A ruling by the American Arbitration Association (AAA) has approved the certification of 112 casinos as a class, clearing arbitration to decide on a class-action antitrust suit against gaming supplier Light & Wonder over its automated shufflers.
The lawsuit, originally filed in 2020 by the Tonkawa Indians, an Oklahoma tribal casino operator, claims that L&W (known as Scientific Games a the time of the filing) relied on faulty patent claims to establish its near monopoly on automated shufflers. That stifled competition and allowed for overcharging of the equipment. Scientific Games at the time began selling the shufflers after the acquisition of the former Shuffle Master.
The arbitration association’s ruling means the case can go before a single arbitrator, eliminating the need for 112 separate filings. Attorneys for L&W had claimed that the individual arbitration contracts are too dissimilar to allow the class to be certified.
But arbitrator John Wilkinson of the AAA, in a ruling issued 9 December and announced 17 December, held that the number of casinos that have signed on to the litigation is “far in excess of what is required” for a class action, citing court precedents that held 40 members can legally constitute a class.

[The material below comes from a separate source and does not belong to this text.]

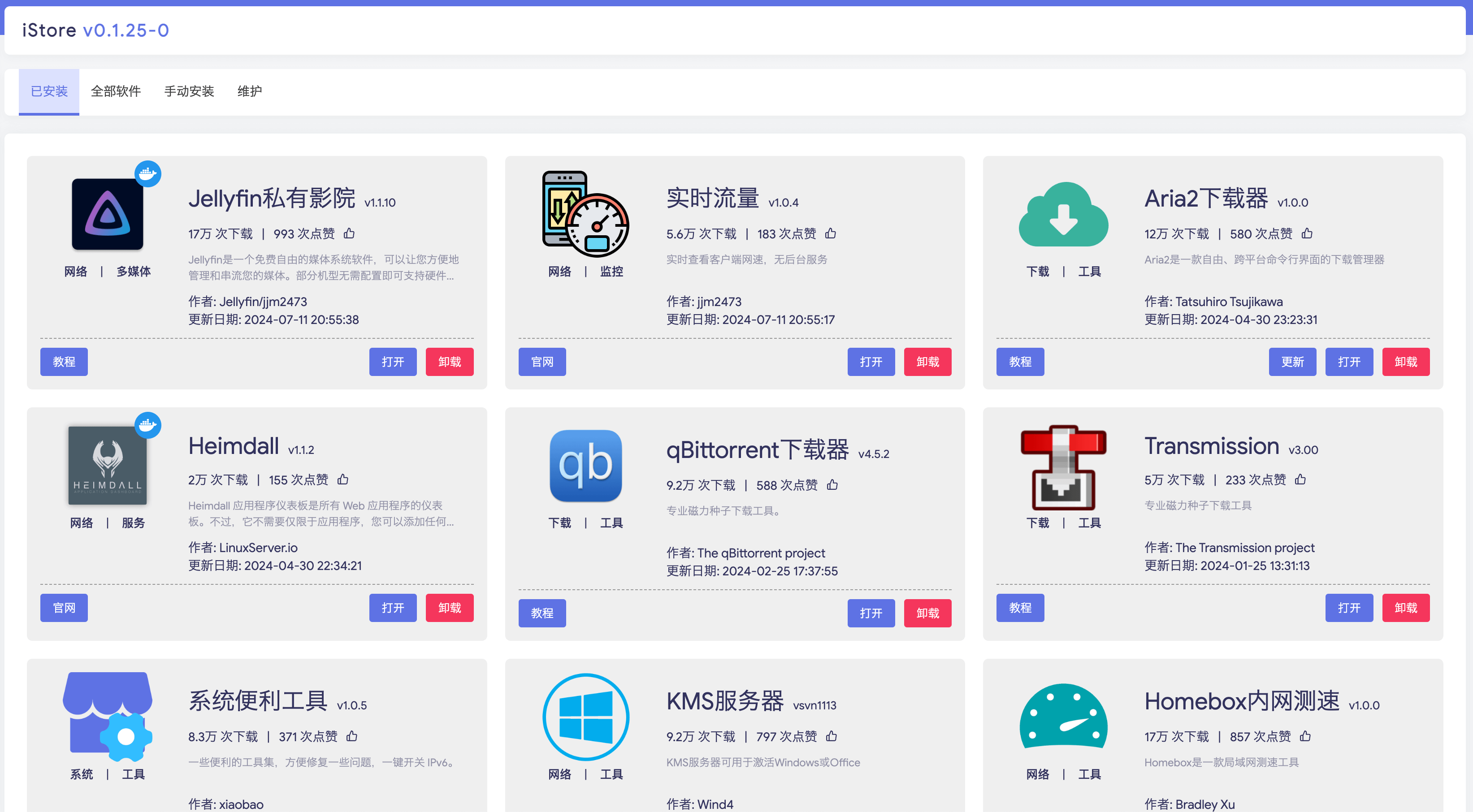Click the KMS服务器 Windows logo icon
1473x812 pixels.
pyautogui.click(x=585, y=717)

L&W: Not all complaints the same
Attorneys for L&W previously argued that the arbitrator ignored precedent and didn’t take into consideration that each prospective member of the class likely had different contentions. Wilkinson disagreed, deeming those differences as “narrow.”

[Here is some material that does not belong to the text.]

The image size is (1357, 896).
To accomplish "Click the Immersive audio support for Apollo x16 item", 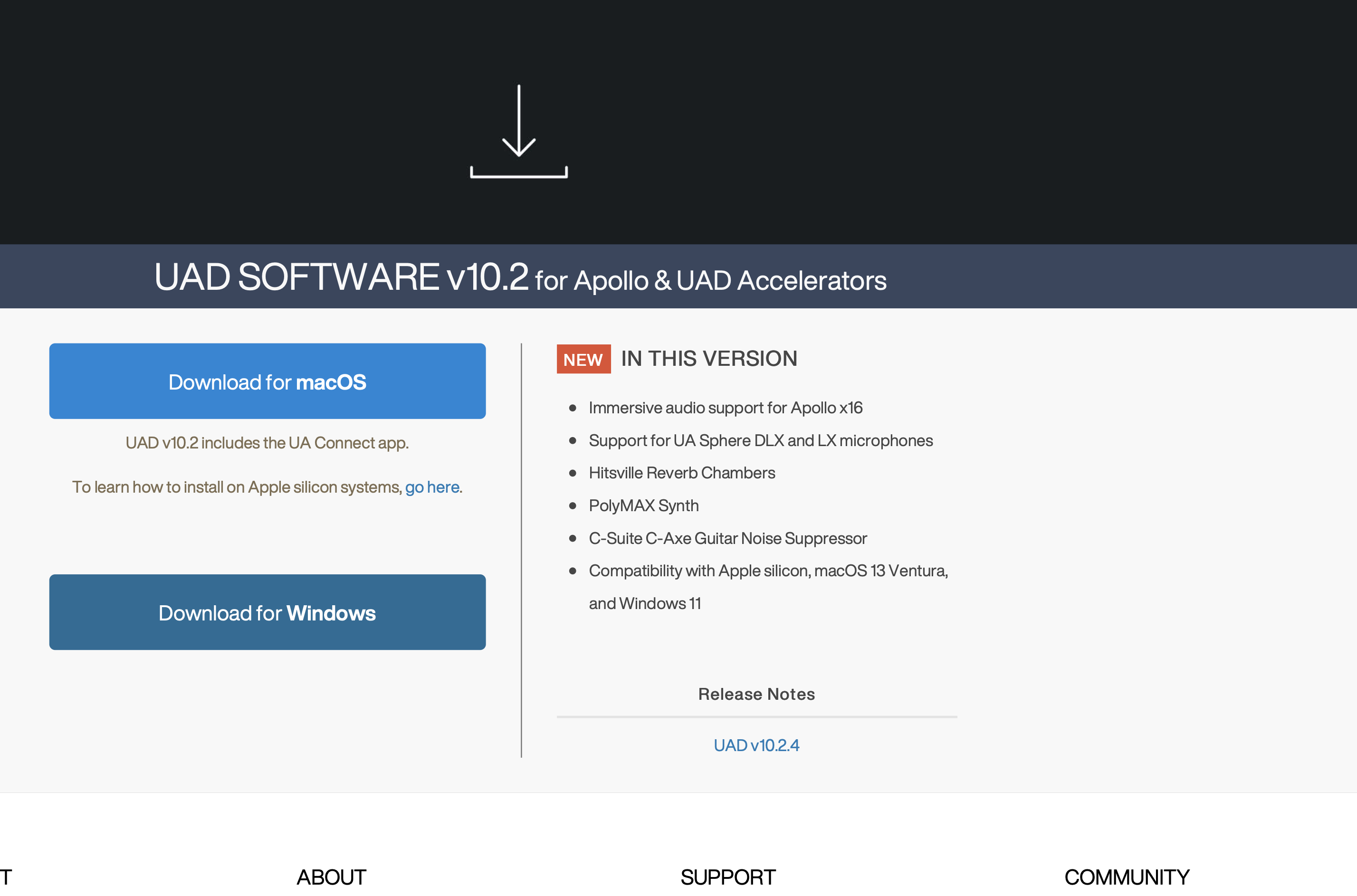I will click(725, 408).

According to a report in Reuters, the casinos may be the first-ever certified antitrust arbitration class.
A separate lawsuit filed in Chicago federal District Court is pursuing antitrust claims, also around automated shufflers, against L&W on behalf of more than 1,000 casinos. Those casinos did not seek arbitration; they are pursuing certification as a class in the traditional courts. US District Judge John Kness has yet to rule on the certification motion in that case.
Light & Wonder plans to appeal Wilkinson’s class certification ruling to the New York State Supreme Court.